Reputation: 9900
Spark 2.2.0 adds correlation support for data-frames. More information about that can be found in the pull request.
MLlib New algorithms in DataFrame-based API:
SPARK-19636: Correlation in DataFrame-based API (Scala/Java/Python)
Yet, it is entirely unclear how to use this change or what have changed comparing to previous version.

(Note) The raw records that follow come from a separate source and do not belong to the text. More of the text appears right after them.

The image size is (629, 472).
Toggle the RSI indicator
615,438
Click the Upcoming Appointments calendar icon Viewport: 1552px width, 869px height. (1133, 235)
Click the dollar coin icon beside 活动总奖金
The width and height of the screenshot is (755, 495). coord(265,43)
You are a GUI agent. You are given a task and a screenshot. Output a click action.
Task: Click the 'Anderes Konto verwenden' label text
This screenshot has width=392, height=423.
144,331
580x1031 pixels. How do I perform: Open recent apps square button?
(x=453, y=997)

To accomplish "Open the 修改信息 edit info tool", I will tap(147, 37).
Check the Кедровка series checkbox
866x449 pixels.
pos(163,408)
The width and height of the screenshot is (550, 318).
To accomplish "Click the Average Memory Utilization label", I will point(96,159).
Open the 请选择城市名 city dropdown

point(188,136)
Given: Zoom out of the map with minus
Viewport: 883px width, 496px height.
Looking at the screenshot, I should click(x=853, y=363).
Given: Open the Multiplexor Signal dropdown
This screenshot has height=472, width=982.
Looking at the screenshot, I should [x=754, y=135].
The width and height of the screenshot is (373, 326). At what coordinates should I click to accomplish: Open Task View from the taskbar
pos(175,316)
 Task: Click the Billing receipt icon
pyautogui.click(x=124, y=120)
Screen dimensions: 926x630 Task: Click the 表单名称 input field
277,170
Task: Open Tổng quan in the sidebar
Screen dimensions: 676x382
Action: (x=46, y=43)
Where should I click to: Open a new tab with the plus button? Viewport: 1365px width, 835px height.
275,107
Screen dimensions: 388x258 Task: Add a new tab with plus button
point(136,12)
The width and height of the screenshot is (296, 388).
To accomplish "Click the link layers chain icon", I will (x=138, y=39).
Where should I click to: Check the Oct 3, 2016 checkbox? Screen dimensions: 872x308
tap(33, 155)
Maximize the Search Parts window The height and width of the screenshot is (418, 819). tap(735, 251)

I expected something like:
df_num = spark.read.parquet('/dataframe')
df_cat.printSchema()
df_cat.show()
df_num.corr(col1='features', col2='fail_mode_meas')
root
|-- features: vector (nullable = true)
|-- fail_mode_meas: double (nullable = true)
+--------------------+--------------+
| features|fail_mode_meas|
+--------------------+--------------+
|[0.0,0.5,0.0,0.0,...| 22.7|
|[0.9,0.0,0.7,0.0,...| 0.1|
|[0.0,5.1,1.0,0.0,...| 2.0|
|[0.0,0.0,0.0,0.0,...| 3.1|
|[0.1,0.0,0.0,1.7,...| 0.0|
...
pyspark.sql.utils.IllegalArgumentException: 'requirement failed: Currently correlation calculation for columns with dataType org.apach
e.spark.ml.linalg.VectorUDT not supported.'
Can someone explain how to take advantage of the new Spark 2.2.0 feature for correlation in dataframes?
Upvotes: 8
Views: 23092
Reputation: 345
Try this to get correlation between all variables-
from pyspark.mllib.stat import Statistics
corr_mat=Statistics.corr(features, method="pearson")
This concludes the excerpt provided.